■ Stated task: Copy the lines of the dataset items below without any changes, from the line with "Task: Click inside the entered text field" up to and including the line with "(x=408, y=161)".

Dataset items:
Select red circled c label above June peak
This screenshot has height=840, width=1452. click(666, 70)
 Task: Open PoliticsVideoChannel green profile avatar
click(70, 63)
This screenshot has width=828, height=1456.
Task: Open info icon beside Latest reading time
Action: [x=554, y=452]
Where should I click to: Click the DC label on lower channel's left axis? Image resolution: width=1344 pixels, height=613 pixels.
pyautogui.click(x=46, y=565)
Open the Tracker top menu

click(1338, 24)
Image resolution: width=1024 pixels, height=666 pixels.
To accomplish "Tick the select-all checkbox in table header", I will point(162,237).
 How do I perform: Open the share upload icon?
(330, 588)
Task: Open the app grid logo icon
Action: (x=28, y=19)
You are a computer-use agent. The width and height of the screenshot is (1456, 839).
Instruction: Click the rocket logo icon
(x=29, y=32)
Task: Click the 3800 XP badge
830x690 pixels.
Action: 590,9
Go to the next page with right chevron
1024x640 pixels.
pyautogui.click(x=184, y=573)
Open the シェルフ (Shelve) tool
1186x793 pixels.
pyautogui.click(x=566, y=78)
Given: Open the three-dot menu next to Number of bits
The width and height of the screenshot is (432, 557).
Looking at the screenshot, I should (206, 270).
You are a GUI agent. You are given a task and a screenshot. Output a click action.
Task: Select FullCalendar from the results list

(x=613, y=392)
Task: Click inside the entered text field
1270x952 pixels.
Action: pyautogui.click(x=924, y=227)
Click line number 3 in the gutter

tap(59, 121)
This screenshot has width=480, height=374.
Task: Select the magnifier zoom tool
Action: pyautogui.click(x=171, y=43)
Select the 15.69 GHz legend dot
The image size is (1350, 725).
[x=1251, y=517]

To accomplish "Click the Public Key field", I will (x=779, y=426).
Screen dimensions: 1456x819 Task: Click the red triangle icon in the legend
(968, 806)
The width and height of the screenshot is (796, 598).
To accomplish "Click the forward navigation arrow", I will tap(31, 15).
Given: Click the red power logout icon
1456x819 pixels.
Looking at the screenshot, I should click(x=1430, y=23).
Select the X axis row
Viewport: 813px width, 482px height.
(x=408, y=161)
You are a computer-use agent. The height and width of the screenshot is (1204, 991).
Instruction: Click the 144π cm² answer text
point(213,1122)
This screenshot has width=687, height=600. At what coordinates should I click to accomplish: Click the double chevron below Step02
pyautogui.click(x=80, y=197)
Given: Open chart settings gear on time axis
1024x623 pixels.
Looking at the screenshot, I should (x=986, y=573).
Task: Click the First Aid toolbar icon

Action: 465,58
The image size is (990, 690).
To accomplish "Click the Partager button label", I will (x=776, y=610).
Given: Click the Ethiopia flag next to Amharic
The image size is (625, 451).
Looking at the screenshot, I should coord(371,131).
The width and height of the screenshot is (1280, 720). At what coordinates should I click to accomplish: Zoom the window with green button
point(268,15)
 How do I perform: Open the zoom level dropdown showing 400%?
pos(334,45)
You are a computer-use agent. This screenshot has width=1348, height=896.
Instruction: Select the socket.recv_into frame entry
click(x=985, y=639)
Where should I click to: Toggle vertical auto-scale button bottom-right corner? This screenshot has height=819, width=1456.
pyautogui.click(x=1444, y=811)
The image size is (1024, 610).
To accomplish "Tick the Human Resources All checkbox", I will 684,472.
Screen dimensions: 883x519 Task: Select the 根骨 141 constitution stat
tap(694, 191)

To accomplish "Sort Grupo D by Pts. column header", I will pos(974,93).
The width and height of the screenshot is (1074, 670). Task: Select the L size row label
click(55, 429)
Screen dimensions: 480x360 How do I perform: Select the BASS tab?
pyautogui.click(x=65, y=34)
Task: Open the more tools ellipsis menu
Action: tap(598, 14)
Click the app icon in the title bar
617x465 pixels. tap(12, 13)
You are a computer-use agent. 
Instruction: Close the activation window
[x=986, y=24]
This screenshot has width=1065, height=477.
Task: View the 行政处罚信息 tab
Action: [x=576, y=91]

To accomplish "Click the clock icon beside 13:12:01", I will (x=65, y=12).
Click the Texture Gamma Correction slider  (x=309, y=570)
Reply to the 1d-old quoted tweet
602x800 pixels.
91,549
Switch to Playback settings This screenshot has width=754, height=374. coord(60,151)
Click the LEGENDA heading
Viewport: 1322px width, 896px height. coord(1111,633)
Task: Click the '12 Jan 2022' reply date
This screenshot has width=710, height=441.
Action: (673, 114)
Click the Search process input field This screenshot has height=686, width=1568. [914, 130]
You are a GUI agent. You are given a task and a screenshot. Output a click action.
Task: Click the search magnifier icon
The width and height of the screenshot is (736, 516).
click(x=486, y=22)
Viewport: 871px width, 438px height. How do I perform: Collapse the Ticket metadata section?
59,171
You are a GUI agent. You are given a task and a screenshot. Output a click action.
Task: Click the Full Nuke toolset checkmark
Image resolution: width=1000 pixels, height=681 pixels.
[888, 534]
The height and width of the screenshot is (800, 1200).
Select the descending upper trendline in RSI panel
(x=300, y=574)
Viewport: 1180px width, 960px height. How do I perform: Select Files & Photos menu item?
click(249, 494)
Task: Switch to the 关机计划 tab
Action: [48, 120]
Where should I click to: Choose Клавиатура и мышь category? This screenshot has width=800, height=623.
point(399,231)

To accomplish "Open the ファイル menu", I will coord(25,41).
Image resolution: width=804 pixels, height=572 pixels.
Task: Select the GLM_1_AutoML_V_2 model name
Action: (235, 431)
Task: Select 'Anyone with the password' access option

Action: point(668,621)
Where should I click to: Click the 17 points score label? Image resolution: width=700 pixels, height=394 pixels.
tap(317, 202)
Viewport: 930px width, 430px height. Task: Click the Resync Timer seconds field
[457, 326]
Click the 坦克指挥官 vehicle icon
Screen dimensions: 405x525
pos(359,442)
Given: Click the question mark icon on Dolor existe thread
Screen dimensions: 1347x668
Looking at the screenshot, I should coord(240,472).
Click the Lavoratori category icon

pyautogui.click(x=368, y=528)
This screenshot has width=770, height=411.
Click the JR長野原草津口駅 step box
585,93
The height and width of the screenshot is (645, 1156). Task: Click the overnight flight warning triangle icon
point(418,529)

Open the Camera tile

■ Exercise output:
Task: Click inside the entered text field
1270x952 pixels.
Action: pyautogui.click(x=924, y=227)
Click line number 3 in the gutter

tap(59, 121)
This screenshot has width=480, height=374.
Task: Select the magnifier zoom tool
Action: pyautogui.click(x=171, y=43)
Select the 15.69 GHz legend dot
The image size is (1350, 725).
[x=1251, y=517]

To accomplish "Click the Public Key field", I will (x=779, y=426).
Screen dimensions: 1456x819 Task: Click the red triangle icon in the legend
(968, 806)
The width and height of the screenshot is (796, 598).
To accomplish "Click the forward navigation arrow", I will tap(31, 15).
Given: Click the red power logout icon
1456x819 pixels.
Looking at the screenshot, I should click(x=1430, y=23).
Select the X axis row
Viewport: 813px width, 482px height.
(x=408, y=161)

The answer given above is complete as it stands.